Jason Parsons is a Canadian DJ and producer who works under the name Human Kebab.

Biography
Raised in Stouffville, Ontario Canada, Parsons resides in Toronto. He forms one half of Canadian alternative rock musical act USS. Parsons has contributed writing and production to all USS recordings as well as to fellow Canadian artist Lights on her second album, Siberia, and her subsequent release, Little Machines, in 2014.

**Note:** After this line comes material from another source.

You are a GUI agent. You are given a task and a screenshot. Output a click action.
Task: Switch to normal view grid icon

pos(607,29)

As Human Kebab, Parsons hosts and DJ's two alternative rock radio remix shows. The first, SubSONiC, began in 2013 in Edmonton, Alberta on Sonic 102.9, followed by Rock Paper Mixers on KXRN-LP in Laguna Beach, California three years later.

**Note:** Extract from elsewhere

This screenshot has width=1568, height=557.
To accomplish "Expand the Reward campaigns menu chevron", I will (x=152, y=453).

Parsons has performed multiple times as a DJ alongside Canadian hip hop artist Maestro Fresh-Wes.

Peaking at #27 on Canada's Alternative Rock chart in April 2013, the song "Weird Science" by Toronto-based electro-rock band Most Non Heinous was co-written by Parsons.

In the summer of 2012, Kebab was featured on the track "Livin' Tonight" by fellow Canadian modern rock act illScarlett.

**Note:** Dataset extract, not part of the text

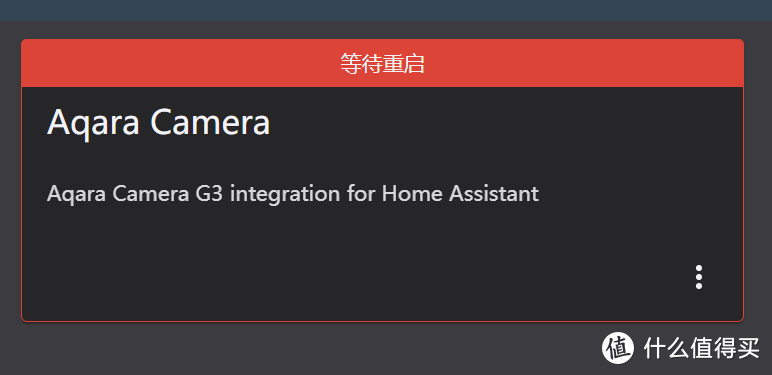Click the 重启 characters in the red banner
This screenshot has width=772, height=375.
click(x=404, y=64)
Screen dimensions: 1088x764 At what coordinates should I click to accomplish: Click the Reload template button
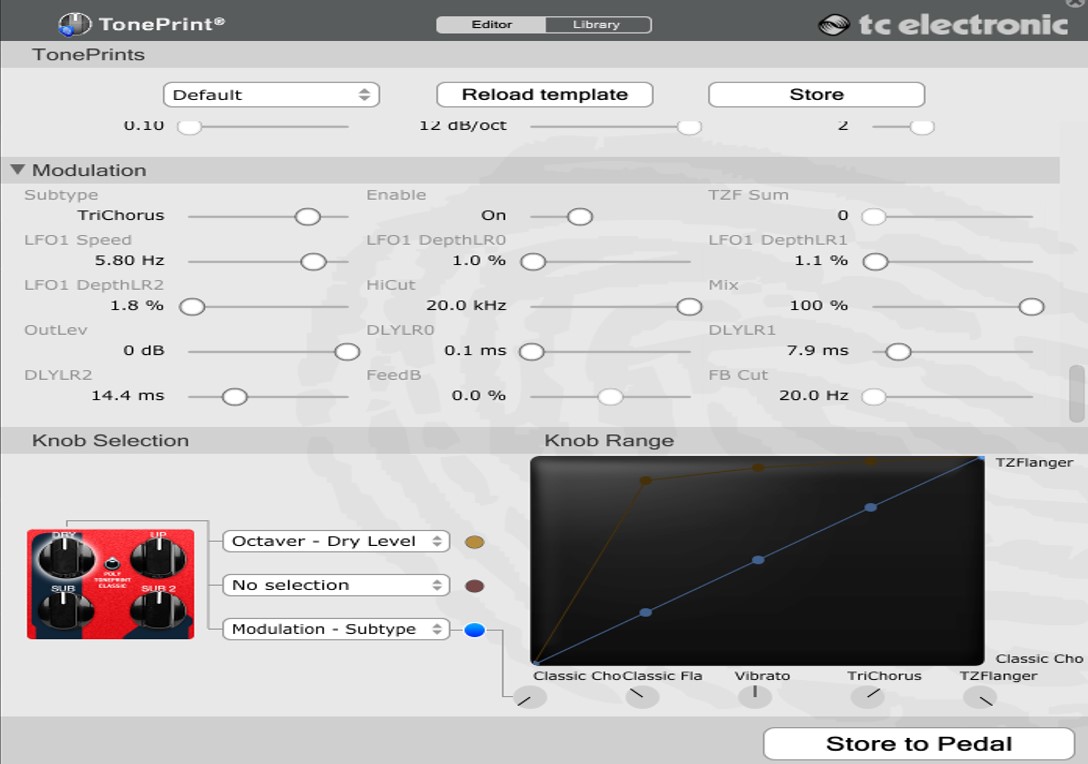545,95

Parsons provided some production work to Elise LeGrow on her song "Weed and Wine". He also performed some drum programming duties for Suzie McNeil on her 2012 album Dear Love (2012).

The Zone 91.3 CJZN-FM in Victoria, British Columbia had Parsons host their annual one-hour special Inside Rifflandia (hosted by Human Kebab of USS) in September 2013.

In September 2019, Parsons performed at several Summersault Festival shows with Our Lady Peace, Bush, Live, and Dear Rouge, among others.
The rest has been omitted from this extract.